Really wish I had found this site first off, and maybe I should have but maybe someone else will find this useful! 

Prices are a bit cheaper than KatzEye, and I get the impression they modify screens rather than produce their own but I could be completely wrong in this assumption.

Will post my thoughts when I get it!


----------



## Mt Spokane Photography (May 29, 2013)

Be careful, don't lose any shims and pay careful attention as to their location. You may require different shims if you want to manually focus, since the focus screen position is critical.


----------



## lholmes549 (May 29, 2013)

Thanks for the advice, it's all welcome.

I think I've decided on the Canon EC-A screen, how likely is it that I'll need a different thickness of shim for that given that I'm using it in the 7D? 

Also, on a scale of "Great, go for it" to "Don't even touch it" how good an idea is it to just buy a EC-A screen and cut it myself rather than pay over twice the price for someone to do it for me?
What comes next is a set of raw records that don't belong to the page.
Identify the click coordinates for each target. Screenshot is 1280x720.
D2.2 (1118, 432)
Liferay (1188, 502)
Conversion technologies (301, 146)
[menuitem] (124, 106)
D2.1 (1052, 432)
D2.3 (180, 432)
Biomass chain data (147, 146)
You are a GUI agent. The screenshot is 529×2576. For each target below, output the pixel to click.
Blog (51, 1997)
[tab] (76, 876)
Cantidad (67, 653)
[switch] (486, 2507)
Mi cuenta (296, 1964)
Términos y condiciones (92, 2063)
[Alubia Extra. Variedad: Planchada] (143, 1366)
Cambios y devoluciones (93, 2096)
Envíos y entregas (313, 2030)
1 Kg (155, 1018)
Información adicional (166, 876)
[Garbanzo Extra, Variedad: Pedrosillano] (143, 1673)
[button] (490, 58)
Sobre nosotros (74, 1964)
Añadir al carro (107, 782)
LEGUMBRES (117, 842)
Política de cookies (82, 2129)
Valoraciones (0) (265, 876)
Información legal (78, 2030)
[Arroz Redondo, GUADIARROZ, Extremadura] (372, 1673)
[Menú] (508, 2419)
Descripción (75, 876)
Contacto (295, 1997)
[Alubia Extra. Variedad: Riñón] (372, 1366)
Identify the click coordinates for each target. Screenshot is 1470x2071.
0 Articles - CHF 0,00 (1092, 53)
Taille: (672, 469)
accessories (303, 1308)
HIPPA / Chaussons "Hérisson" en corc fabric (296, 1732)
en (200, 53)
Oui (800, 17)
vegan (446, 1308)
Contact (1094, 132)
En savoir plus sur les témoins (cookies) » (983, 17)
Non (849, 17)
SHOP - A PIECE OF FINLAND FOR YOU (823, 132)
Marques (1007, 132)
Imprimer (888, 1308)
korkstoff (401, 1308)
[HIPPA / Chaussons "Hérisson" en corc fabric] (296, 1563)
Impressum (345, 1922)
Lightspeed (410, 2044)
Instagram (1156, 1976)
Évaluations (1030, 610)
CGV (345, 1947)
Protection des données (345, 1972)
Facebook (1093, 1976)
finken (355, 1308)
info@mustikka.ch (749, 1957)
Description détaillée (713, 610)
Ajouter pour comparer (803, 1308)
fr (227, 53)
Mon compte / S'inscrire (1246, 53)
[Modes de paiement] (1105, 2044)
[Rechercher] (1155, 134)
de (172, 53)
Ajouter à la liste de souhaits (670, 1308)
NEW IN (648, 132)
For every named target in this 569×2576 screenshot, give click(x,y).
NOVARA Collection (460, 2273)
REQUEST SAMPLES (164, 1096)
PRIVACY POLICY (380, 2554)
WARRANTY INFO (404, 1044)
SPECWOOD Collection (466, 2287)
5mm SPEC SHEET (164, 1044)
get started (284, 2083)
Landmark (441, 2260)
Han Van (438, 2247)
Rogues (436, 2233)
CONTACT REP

I know how fragile the screens are so I'm naturally very wary...


----------



## noisejammer (May 29, 2013)

The EC-A has a HUGE microprism region compared with the viewfinder in the 7D. It will seriously affect your exposure accuracy, but you can learn to compensate this.

It's easy to remove the screen from a 7D (just follow the instructions on the Katzeye site.) You can judge whether you'd be able to cut a piece of hard plastic accurately to the same shape without scratching it. Personally, I don't think you have a snowball's hope. 

I've used screens from Katzeye and Britescreen. Katzeye was better.


----------



## lholmes549 (May 29, 2013)

noisejammer said:


> The EC-A has a HUGE microprism region compared with the viewfinder in the 7D. It will seriously affect your exposure accuracy, but you can learn to compensate this.
> 
> It's easy to remove the screen from a 7D (just follow the instructions on the Katzeye site.) You can judge whether you'd be able to cut a piece of hard plastic accurately to the same shape without scratching it. Personally, I don't think you have a snowball's hope.
> 
> I've used screens from Katzeye and Britescreen. Katzeye was better.



I had expected to have to compensate exposure to some degree, but hadn't really considered the relative size of the microprism to the smaller viewfinder...will it really be that big and massively intrusive or will it just be marginally bigger?

Yeah, I have taken the focus screen out already just to check I can do it and it's really quite easy but they are so small and easily scratched I have my doubts about cutting it. Having said this there are a couple of people around the forums, and some videos, of people cutting them using scotch tape to stop scratching and cutting with a craft knife...this definitely is harder than it sounds or they make it look but I'm wondering if its worth a shot...

Only problem with Katzeye is it comes to about 50% more than the ec-a off focusingscreen.com and it's a split screen which wasn't my ideal.

Thanks for your input!


----------



## lholmes549 (May 29, 2013)

Can anyone give me an approximate size for the EC-A screen so I can compare to the 7D screen?

Thanks


----------